The propagation of a zone of activation along groups of flagellar doublet microtubules.

The complexity of the 9 + 2 flagellar axoneme has made it difficult to discover the mechanism of bend propagation. We have studied a simplified preparation of mechanically "opened-out" groups of doublet microtubules that adopt a helical, ribbon-like form. From the very long sperm of the quail, ribbons of doublets up to 130 microns long have been obtained. We reactivated them photolytically by releasing ATP from caged ATP, thus observing the reactivation from the beginning. The response to ATP was a reduction in the pitch and diameter of the helix, in what we refer to as an "active zone" (AZ). Ahead of the AZ was a short region of increase in helical pitch and diameter, the pre-AZ. We ascribe these two altered geometries to the development of tension between the doublets, actively (in the AZ) and passively (in the pre-AZ). The AZ/pre-AZ complex established itself at one end of a helix--almost certainly the proximal end--then it propagated toward the other end of the helix at a mean velocity of 15 microns s-1 (using 1 mM caged ATP), maintaining or increasing its length as it traveled.
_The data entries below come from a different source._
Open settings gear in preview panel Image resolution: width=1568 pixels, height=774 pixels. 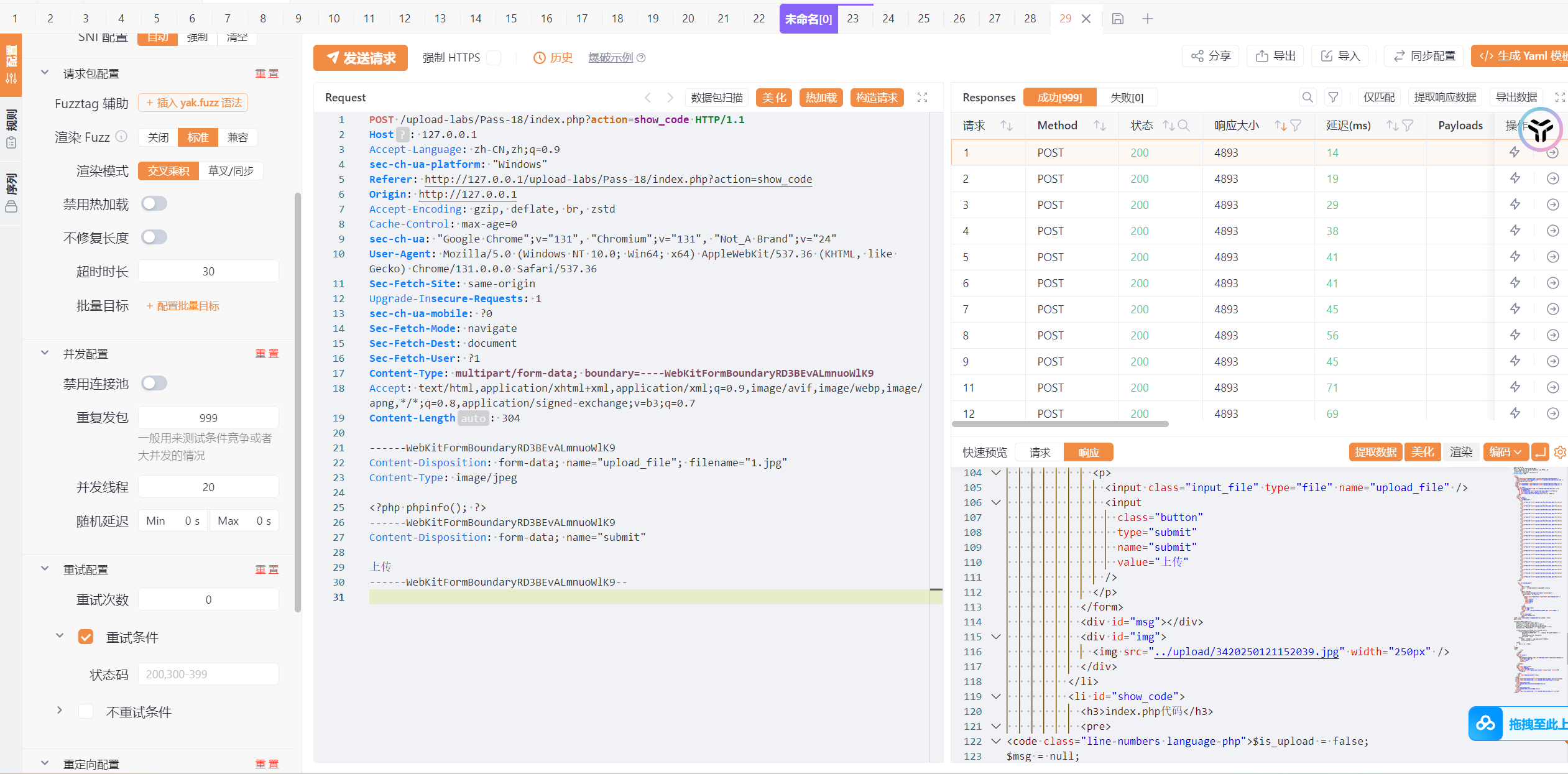1560,452

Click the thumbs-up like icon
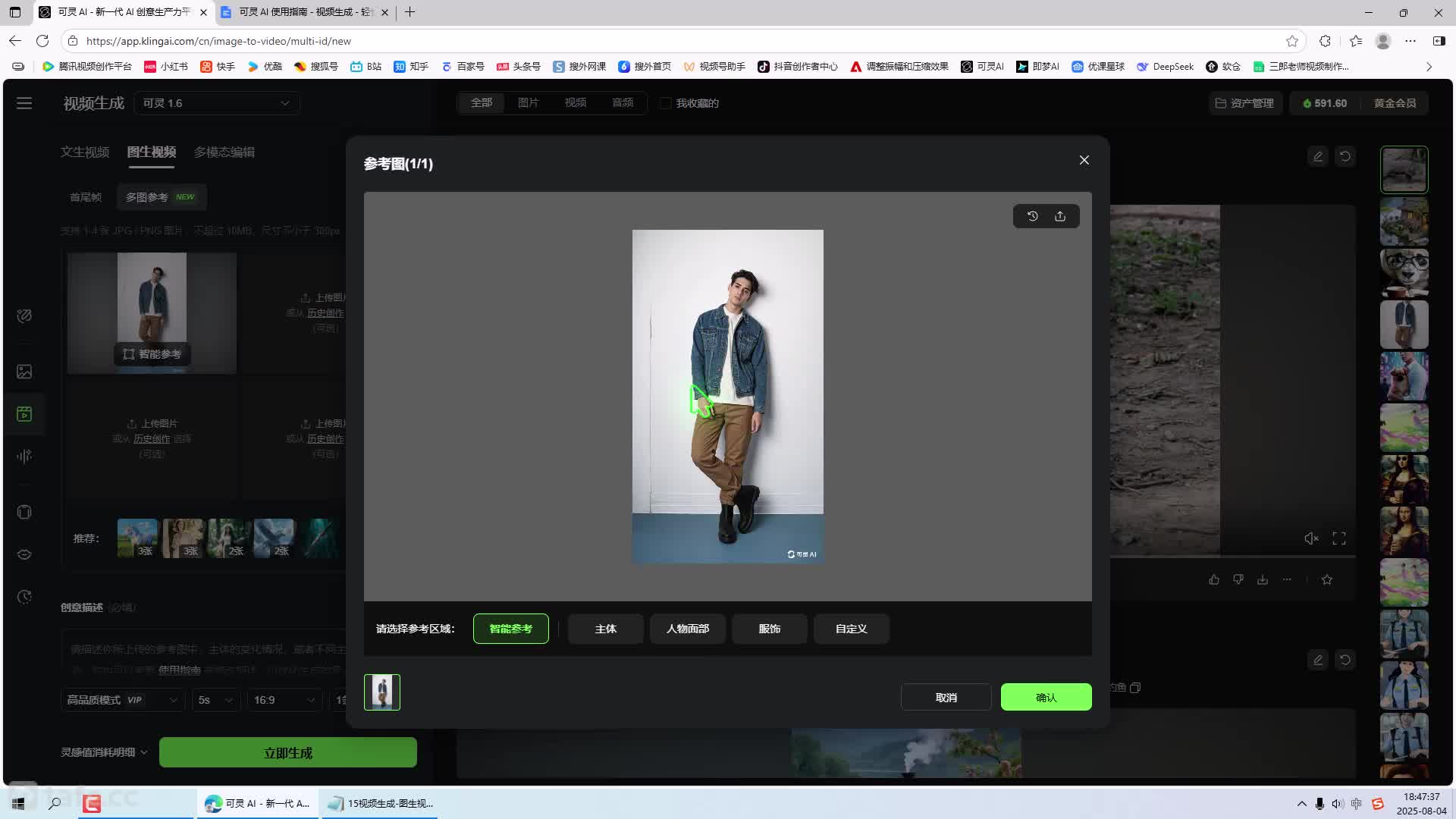point(1214,579)
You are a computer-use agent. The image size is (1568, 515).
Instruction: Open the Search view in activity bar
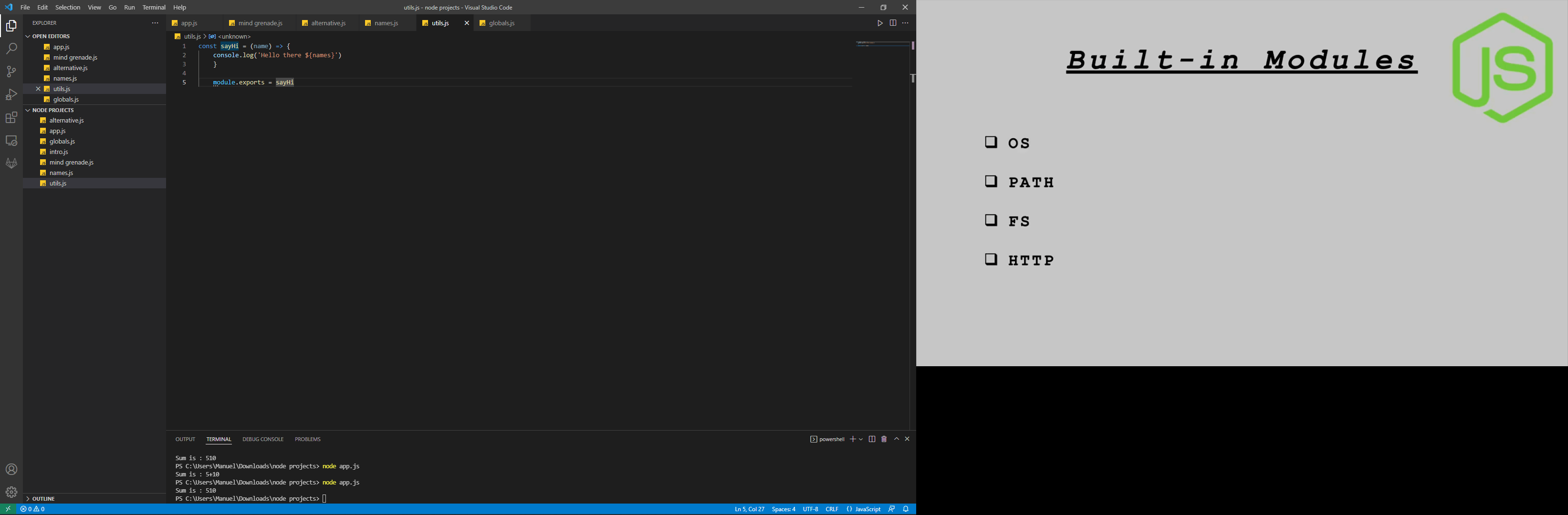click(x=11, y=49)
This is the same velocity as that for bend propagation on cylindrical axonemes detached from their basal structures. Successive propagations on the same helix were seen. Thus, active and inactive segments of the same doublet assembly can coexist, even though all parts are exposed to ATP. The motor response is seen to be a localized event that is transmitted metachronally. The propagation of activation is an intrinsic property of structures in the interdoublet gap and does not require constituents of the cytosol other than ATP and Mg2+. Since it occurs in helical ribbons (3 + 0, 4 + 0, etc.), the propagation of activity must be independent of central axonemal structures; furthermore, it cannot be dependent on the integrity of the 9 + 2 cylinder nor on any feedback from large-scale features of the waveform.